The Freedom of the UpSpiral

 

Brain Barbed

What is your personal “sense” of freedom?

How free are you?

We celebrate freedom on a number of specific holidays, but these days we can also hear the groan of tragedy.

It can make it seem less like celebrating and less like fireworks, especially for those who are most affected.

What do you do with the gigantic tragedies caused by climate change, natural disasters, or the uneasy feelings of the actions of a government that affect a part of the world so intertwined with our own?

Tragedy seems to rob freedom. The truth us that it brings it.

One of the things that tragedy brings is the knowledge that learning the “why” this or that happened, focusing on asking “why,” doesn’t solve a thing, especially not in tragedy.

The “why” doesn’t bring anyone or anything back. We may be comforted with the knowledge that lessons will be learned, but the real tragedy still confronts.

What is necessary is a very special kind of freedom.

Focus on the “why,” explanations and rationalizations, and reasons go out the window in the face of a more basic question.

What will I become? What will I do? How is it that we do not despair?

How is it that we have any kind of courage in the face of disaster that can happen in a few minutes or seconds?

How is it that we move on when we are blinded by grief or fear on any level of loss?

What we find is that the anxiety that used to fill us over what might happen is replaced by the fact that we can and we do have the strength to step up.

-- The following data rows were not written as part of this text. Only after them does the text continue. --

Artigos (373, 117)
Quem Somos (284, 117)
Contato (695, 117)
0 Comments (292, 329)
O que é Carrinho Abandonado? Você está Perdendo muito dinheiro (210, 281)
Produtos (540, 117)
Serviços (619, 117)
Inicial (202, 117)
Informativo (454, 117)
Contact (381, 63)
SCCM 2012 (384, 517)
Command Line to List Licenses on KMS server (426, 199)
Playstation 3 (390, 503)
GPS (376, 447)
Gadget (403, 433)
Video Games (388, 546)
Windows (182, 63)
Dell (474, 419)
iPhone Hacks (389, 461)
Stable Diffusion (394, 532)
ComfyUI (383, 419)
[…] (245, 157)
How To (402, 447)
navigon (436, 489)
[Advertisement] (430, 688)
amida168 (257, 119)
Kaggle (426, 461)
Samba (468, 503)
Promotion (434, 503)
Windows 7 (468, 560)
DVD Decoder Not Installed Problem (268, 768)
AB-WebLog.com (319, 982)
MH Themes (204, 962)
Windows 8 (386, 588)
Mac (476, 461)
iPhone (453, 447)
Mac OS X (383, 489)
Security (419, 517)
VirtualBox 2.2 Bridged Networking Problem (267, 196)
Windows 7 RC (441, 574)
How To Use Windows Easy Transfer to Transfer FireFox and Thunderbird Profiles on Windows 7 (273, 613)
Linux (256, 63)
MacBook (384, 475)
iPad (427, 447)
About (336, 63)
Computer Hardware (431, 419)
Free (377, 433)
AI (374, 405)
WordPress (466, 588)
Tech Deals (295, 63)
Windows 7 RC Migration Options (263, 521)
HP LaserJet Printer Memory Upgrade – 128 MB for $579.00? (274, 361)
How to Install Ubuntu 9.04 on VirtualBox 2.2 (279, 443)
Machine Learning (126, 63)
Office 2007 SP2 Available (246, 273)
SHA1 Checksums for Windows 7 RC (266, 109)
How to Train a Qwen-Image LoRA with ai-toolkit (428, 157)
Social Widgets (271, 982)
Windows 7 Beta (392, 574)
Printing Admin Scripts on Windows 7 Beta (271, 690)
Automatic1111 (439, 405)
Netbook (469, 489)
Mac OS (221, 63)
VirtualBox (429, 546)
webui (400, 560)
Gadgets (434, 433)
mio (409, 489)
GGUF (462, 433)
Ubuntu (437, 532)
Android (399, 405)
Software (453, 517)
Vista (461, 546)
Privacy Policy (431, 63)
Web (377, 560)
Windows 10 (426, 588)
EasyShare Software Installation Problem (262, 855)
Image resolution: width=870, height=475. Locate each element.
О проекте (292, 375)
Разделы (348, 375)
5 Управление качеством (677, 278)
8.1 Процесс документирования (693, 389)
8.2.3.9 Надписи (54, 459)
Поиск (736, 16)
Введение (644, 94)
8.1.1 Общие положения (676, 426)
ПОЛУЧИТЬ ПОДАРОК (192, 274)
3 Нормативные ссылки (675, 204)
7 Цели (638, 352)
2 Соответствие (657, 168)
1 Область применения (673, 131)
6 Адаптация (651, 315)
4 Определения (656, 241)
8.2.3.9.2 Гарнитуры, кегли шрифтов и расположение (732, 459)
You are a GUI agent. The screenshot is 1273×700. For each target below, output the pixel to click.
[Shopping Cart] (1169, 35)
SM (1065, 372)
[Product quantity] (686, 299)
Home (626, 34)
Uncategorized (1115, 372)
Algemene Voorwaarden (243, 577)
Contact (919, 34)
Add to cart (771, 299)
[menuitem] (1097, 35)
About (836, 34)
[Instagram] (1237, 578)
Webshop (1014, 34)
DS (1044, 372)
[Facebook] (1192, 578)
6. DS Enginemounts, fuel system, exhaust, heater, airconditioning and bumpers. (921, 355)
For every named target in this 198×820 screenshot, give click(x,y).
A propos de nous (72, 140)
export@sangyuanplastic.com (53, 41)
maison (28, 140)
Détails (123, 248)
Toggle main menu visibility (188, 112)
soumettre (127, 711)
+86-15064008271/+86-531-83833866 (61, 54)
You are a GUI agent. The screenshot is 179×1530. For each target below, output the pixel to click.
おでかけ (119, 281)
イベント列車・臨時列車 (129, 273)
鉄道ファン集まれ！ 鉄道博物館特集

It’s just in us.

IT IS IN US!

When the chips are down, all of the time we spent worrying looks entirely futile because we are in the midst of the tragedy doing what we have to do with the strength to do it.

It was absolutely useless to worry and waste time with anxiety.

Headache

Think about it. If we could take all of the energy we spend worrying in anticipation and fearing the future, and just harness it in our present, knowing and believing that we would have the strength to face the tragedy, what difference would that make in the now?

We are most moved and brought to tears by the everyday people who do heroic things. And this is the truth. That same heroism and courage is within everyone.

We all have it when the chips are down.

What we need to learn is to play these chips of strengths, courage, and resilience, a few at a time, and allow them to teach us what they have to teach us.

Each day we can see anxiety and worry for the shadow of a lie that it is.

And so not only on “freedom holidays,” but every day of our lives, we are as free as we know this to be true about ourselves.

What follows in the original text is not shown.